I have a class like below. I am wondering what is the most pythonic way to declare and initialize multiple empty dataframes?
import pandas as pd
class ReadData:
def __init__(self, input_dir):
self.df1 = pd.DataFrame(data=None)
self.df2 = pd.DataFrame(data=None)
self.df3 = pd.DataFrame(data=None)
self.input_dir = input_dir
def read_inputs():
self.df1 = pd.read_csv(self.input_dir+"/file1.csv")
self.df2 = pd.read_csv(self.input_dir+"/file2.csv")
self.df3 = pd.read_csv(self.input_dir+"/file3.csv")
ReadData("./").read_inputs()
In general, dataframes are not supposed to be initialized empty and appended to (appending to dataframes is a slow memory intensive operation). You'll be better off storing your data in structures that can append data quickly such as a list
.
However, to answer your question, you can use a dictionary comprehension and keep your dataframes in a dictionary. Or you can do the same with a list.
import pandas as pd
class Data:
def __init__(self):
self.dfs = {
"df{}".format(i): pd.DataFrame(data=None)
for i in range(3)
}
Then you can access your data likeso:
data = Data()
data.dfs["df1"]
Though the power of using a dictionary is that you can explicitly name your data. So a structure like this may be more intuitive:
class Data:
def __init__(self, df_names):
self.dfs = {
name: pd.DataFrame(data=None) for name in df_names
}
data = Data(df_names=["df1", "better_named_df", "averages"])
# accessing underlying frames
data.dfs["df1"]
data.dfs["better_named_df"]
Another approach using a list-comprehension instead of a dictionary:
import pandas as pd
class Data:
def __init__(self):
self.dfs = [pd.DataFrame(data=None) for _ in range(3)]
data = Data()
data.dfs[0]
data.dfs[1]
Since you specified that you're just reading in these dataframes to run different queries against them, I wouldn't recommend a class at all. This is because there no common functionality that you're going to run against each dataframe, aside from reading them into memory. A function that returns a dictionary should suffice:
import pathlib
import pandas as pd
def read_data(base_dir, file_names):
dataframes = {}
base_dir = pathlib.Path(base_dir)
for fname in file_names:
fpath = base_dir / fname
dataframes[fpath.stem] = pd.read_csv(fpath)
return dataframes
# you can call this function like so:
dfs = read_data("./", ["file1.csv", "file2.csv", "file3.csv"])

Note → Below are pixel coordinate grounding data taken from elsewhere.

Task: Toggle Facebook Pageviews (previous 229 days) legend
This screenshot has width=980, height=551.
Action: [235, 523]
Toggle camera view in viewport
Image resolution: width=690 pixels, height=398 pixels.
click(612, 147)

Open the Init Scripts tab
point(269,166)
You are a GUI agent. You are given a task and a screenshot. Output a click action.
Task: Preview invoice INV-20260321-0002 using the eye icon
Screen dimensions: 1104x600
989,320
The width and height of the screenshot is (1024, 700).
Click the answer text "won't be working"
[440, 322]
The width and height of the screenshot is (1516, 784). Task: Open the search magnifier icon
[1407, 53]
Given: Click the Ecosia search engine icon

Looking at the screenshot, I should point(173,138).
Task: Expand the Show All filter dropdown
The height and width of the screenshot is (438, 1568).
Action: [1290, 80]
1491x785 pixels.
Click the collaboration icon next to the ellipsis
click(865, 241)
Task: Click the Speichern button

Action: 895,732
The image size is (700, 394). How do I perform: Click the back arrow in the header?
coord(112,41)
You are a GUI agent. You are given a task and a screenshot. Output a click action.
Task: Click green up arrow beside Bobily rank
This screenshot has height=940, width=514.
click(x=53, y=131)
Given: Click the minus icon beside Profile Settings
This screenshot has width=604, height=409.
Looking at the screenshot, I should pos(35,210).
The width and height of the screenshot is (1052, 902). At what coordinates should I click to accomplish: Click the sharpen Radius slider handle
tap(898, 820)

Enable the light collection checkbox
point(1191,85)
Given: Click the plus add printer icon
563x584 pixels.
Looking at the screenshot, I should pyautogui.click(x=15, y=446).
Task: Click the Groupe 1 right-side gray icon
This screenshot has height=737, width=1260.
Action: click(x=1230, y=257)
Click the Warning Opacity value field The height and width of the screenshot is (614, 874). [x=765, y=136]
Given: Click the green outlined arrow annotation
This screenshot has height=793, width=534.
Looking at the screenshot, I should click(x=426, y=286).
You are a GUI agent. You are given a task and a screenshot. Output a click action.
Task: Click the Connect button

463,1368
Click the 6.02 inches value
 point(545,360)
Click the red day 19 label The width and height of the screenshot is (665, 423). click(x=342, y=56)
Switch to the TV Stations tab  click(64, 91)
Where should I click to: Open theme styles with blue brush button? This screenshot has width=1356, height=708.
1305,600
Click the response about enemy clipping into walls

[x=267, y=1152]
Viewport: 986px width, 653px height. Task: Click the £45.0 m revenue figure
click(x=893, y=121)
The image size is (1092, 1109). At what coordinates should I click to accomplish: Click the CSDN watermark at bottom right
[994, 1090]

# frames is a dictionary with this structure:
# {"file1": dataframe from file1.csv,
# "file2": dataframe from file2.csv,
# "file3": dataframe from file3.csv}
# access data like this
dfs["file1"]
If you are intent on having each DataFrame be an attribute you can take advantage of setattr
.
class Data:
def __init__(self, n):
for num in range(1, n + 1):
setattr(self, f"df{num}", pd.DataFrame())
Then whatever number you supply to the constructor, you would have that many DataFrame attributes on the object.